La garnison italo-allemande de Bardïyah capitula le 2 janvier 1942, car elle était incapable de réaliser une percée ou de recevoir des renforts ou approvisionnements. 8000 hommes furent fait prisonniers. Le 17 janvier ce fut au tour de la garnison de Sollum mais elle fut plus retentissante car le commandant Bach et le général italien Giorgis comptaient parmi les 5000 prisonniers. C’était la fin de l’opération Crusader. Le succès de celle-ci était limité. La VIIIème armée britannique comptait 18000 soldats perdus alors que les forces de l’Axe en dénombrait 33000 dont 20000 prisonniers. L’Afrikakorps avait lever le siège de Tobrouk sans être détruite. Le bilan de l’opération avait fait apparaître d’énormes carences du côté allié. Malgré leur suprématie numérique, les forces alliés avaient démontré leur incapacité à collaborer et s’intégrer, elles furent constamment dépassés sur le plan tactique par les unités allemandes. 

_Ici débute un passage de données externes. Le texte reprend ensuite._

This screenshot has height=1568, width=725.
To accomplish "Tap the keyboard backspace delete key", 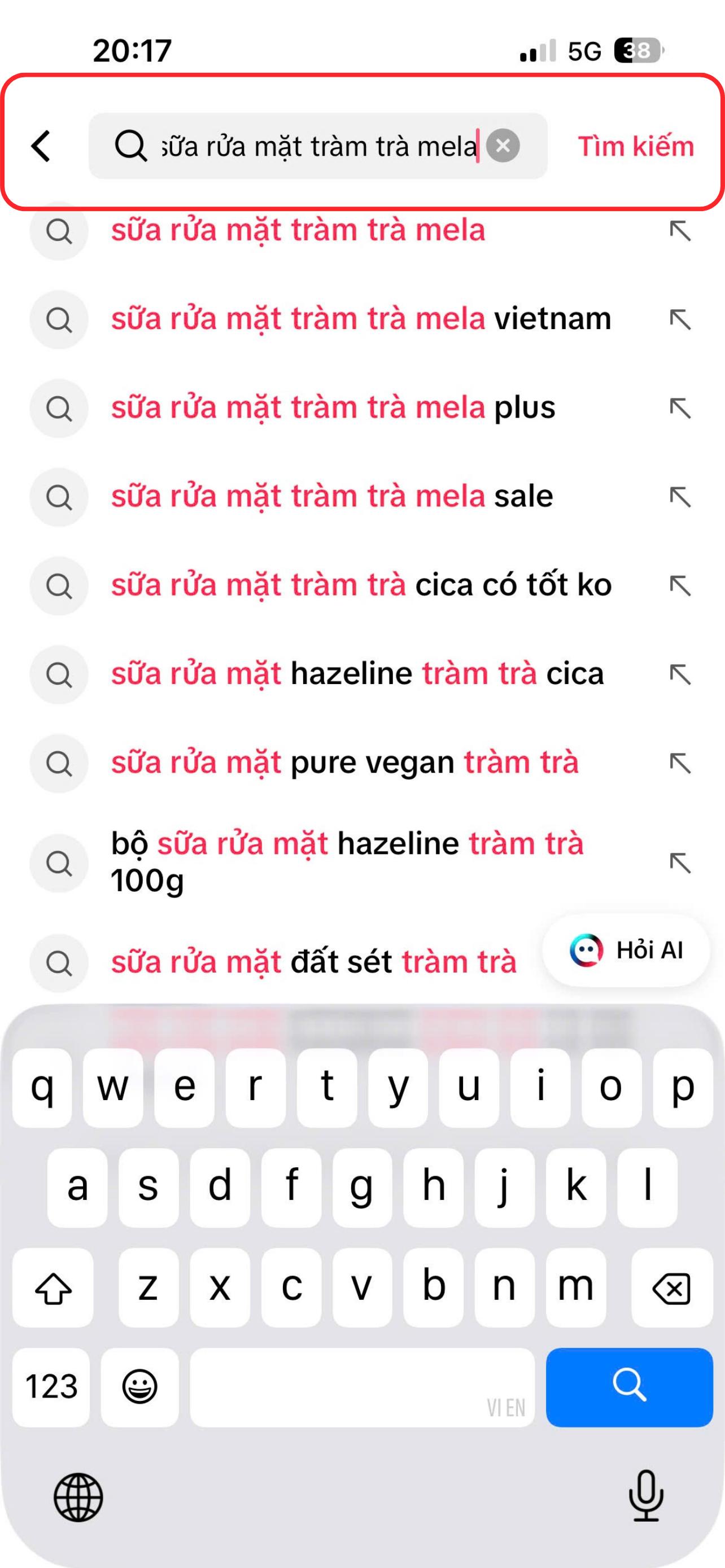I will click(672, 1287).

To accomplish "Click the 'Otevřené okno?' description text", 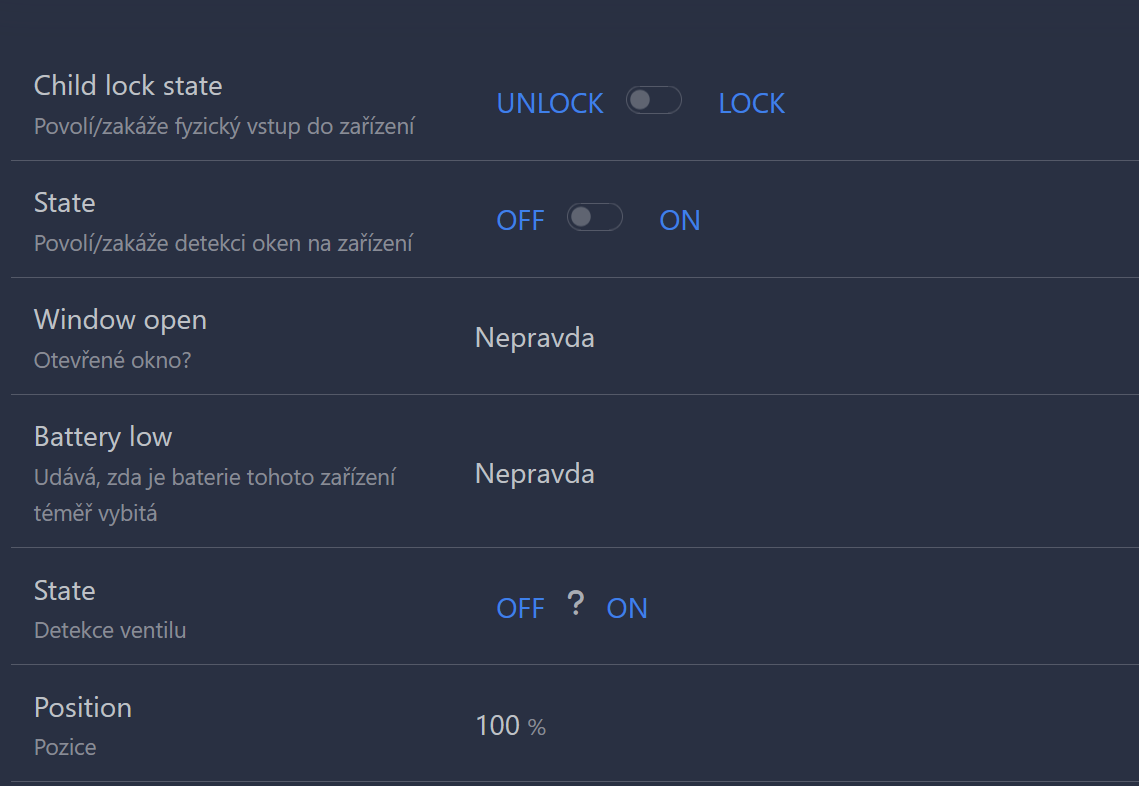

Le 21 janvier à 8 heures, Rommel lança une contre attaque avec une centaine de chars. La 2ème brigade de blindés britannique commis les mêmes erreurs que les mois précédent et elle fut détruite par la 21ème division de Panzer qui combina à merveille le duo char et canon antichar. Manœuvrant avec rapidité les chars feintaient les Britanniques et les attiraient à portée de canons antichars. Une fois que la charge des britanniques fut stoppée par les PAK 38 de 50mm et les canons de 88mm, les chars allemands enveloppaient les Britanniques par les flancs et détruisirent les restes d’un ennemi déconcerté. Cette tactique se reproduisit à maintes reprises. 
Le 27 janvier, Rommel utilisa pour la première fois les 45 chars de renfort contre les flancs de la 22ème brigade de blindés alliés. Ils détruisirent 65 chars alliés près d’El Haseia. Le front se stabilisa, une nouvelle phase s’ouvrait sur le théâtre d’Afrique du Nord. Le 29 janvier la 4ème brigade indienne fut anéantie et Rommel fut promu colonel général. Ritchie ordonna, le même jour, le retrait de la Cyrénaïque à la VIIIème armée britannique.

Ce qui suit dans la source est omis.